La questione è, dunque: chat, messaggi, linguaggio affettuoso, emoticons provano il tradimento?
Il tema emerge da una recente sentenza del Tribunale di Foggia nel caso di una moglie che ha cercato di avvalersi in giudizio degli screenshot delle chat WhatsApp e Messenger tra il marito e la presunta amante. I giudici foggiani, dopo aver verificato che le conversazioni via chat del coniuge in questione erano piene di cuoricini e conversazioni romantiche, hanno sentenziato che, sì, l’infedeltà coniugale può essere anche soltanto virtuale.
Un epilogo non nuovissimo, giacché la giurisprudenza negli ultimi anni ha, con molteplici sentenze, preso atto della possibilità del tradimento virtuale e non necessariamente fisico: come a dire che l’infedeltà virtuale è uguale a quella fisica.
Insomma, sembrerebbe bastare ben poco per violare quell’art. 143 del Codice civile sui diritti e doveri reciproci dei coniugi: “Con il matrimonio il marito e la moglie acquistano gli stessi diritti e assumono i medesimi doveri. Dal matrimonio deriva l’obbligo reciproco alla fedeltà, all’assistenza morale e materiale, alla collaborazione nell’interesse della famiglia e alla coabitazione.

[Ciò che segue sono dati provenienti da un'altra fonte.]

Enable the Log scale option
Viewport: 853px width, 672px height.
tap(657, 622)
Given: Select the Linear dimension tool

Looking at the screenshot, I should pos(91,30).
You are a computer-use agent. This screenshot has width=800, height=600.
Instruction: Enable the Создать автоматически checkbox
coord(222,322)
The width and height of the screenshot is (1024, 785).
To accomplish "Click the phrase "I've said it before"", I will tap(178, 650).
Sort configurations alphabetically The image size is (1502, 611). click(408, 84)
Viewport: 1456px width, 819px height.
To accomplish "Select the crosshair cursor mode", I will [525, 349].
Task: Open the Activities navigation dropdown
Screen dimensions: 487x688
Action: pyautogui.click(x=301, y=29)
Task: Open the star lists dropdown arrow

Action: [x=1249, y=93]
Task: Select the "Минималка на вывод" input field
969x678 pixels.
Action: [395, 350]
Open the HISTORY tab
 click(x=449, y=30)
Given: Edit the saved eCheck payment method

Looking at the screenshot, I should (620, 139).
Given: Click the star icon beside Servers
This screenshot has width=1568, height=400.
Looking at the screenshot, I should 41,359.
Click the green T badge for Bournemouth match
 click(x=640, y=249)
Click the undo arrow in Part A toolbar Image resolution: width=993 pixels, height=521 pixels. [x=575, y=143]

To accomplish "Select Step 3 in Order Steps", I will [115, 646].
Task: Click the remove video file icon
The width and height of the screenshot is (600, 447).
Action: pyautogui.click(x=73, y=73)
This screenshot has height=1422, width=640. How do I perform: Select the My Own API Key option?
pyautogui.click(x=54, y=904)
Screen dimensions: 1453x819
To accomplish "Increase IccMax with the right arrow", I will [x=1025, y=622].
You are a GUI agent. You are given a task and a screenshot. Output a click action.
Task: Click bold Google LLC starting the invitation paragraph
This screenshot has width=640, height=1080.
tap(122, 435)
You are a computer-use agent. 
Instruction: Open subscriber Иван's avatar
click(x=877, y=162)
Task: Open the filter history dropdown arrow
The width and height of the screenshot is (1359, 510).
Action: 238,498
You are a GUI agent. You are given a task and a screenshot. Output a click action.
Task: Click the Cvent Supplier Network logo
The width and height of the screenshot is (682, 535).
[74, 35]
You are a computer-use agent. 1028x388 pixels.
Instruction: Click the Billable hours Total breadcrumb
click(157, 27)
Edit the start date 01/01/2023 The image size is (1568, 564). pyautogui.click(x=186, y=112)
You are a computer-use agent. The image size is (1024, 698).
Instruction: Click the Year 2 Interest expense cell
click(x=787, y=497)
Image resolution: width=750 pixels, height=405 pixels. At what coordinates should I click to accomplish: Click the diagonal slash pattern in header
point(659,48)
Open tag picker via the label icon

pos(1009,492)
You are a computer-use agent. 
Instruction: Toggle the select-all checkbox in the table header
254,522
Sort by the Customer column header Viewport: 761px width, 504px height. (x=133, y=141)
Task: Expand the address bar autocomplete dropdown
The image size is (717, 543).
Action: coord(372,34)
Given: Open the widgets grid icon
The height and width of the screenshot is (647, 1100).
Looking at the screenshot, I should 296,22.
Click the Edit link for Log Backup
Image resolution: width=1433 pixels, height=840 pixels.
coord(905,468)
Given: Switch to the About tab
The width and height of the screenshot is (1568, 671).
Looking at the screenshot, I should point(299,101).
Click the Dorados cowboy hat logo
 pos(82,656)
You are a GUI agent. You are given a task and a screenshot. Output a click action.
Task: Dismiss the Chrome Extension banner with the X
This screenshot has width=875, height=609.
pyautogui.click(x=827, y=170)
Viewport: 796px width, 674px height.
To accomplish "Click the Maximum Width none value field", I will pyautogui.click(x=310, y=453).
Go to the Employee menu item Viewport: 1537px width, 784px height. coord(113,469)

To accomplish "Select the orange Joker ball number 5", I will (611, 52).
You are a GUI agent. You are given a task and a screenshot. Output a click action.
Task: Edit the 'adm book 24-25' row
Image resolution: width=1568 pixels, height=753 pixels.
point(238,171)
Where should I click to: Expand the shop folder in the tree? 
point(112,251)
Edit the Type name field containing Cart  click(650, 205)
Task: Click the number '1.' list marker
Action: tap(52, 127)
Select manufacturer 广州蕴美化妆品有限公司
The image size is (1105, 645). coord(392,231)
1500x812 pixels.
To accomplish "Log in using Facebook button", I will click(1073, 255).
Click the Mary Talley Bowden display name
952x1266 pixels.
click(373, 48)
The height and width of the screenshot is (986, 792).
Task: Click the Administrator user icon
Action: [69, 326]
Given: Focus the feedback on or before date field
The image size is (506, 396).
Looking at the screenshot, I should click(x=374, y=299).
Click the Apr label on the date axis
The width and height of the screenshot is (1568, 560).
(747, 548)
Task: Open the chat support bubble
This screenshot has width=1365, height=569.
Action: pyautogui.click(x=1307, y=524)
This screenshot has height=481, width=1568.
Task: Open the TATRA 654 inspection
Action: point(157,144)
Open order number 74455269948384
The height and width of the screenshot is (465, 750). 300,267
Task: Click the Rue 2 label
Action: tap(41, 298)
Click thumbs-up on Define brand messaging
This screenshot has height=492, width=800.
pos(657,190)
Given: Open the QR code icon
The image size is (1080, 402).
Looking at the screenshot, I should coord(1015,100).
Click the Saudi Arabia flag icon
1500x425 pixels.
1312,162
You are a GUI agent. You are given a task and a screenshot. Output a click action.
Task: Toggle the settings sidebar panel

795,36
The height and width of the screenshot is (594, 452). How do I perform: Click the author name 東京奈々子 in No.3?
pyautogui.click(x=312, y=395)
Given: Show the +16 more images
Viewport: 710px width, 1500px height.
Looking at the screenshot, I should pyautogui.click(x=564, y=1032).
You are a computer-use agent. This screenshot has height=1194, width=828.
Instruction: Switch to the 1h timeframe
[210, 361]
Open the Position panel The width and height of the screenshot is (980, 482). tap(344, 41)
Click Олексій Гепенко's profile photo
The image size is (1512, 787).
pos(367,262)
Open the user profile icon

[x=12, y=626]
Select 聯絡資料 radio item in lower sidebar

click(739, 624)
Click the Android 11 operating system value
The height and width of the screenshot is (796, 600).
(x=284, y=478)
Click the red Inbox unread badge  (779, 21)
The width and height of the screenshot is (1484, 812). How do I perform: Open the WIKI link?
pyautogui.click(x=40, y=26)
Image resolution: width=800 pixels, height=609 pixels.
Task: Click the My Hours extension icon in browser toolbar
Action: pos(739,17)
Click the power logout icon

Entrambi i coniugi sono tenuti, ciascuno in relazione alle proprie sostanze e alla propria capacità di lavoro professionale o casalingo, a contribuire ai bisogni della famiglia”.
Quali conseguenze?
Anche nel caso del tradimento virtuale può essere lecito chiedere al giudice la fine del matrimonio e l’addebito della separazione, ovvero la possibilità che il Giudice – su richiesta del coniuge tradito – attribuisca la responsabilità della separazione al coniuge infedele chiamandolo a pagare le conseguenze legali legate all’addebito (quindi alla sua condotta colpevole).
Conseguenze dell’addebito
Qualora si riesca ad ottenere l’addebito della separazione le conseguenze a carico del coniuge “colpevole” sono gravi.
Il coniuge infedele, infatti, quand’anche ne abbia titolo, perderebbe:
- il diritto all’assegno di mantenimento;
- ogni diritto di successione o previdenziale (quindi, in caso di morte del coniuge incolpevole, l’altro né potrebbe ereditare alcunché né percepirebbe la pensione di reversibilità).
Altra conseguenza molto negativa è la possibilità di domandare al coniuge infedele il risarcimento di tutti i danni. Siamo di fronte ad un’ipotesi risarcitoria particolare che dipende dalla effettiva dimostrazione dell’esistenza di un danno ingiusto e riconducibile, a sua volta, alla specifica violazione dei doveri matrimoniali (pensiamo ai casi di chi viene tradito sul posto di lavoro o in ambiti sociali ristretti, dove tutti sanno tranne il tradito, o con modalità fortemente offensive).
Si badi bene: l’addebito può essere ottenuto solo dimostrando che il tradimento è la causa principale della fine del rapporto matrimoniale e non un atto di infedeltà in un rapporto già da tempo logoro e compromesso.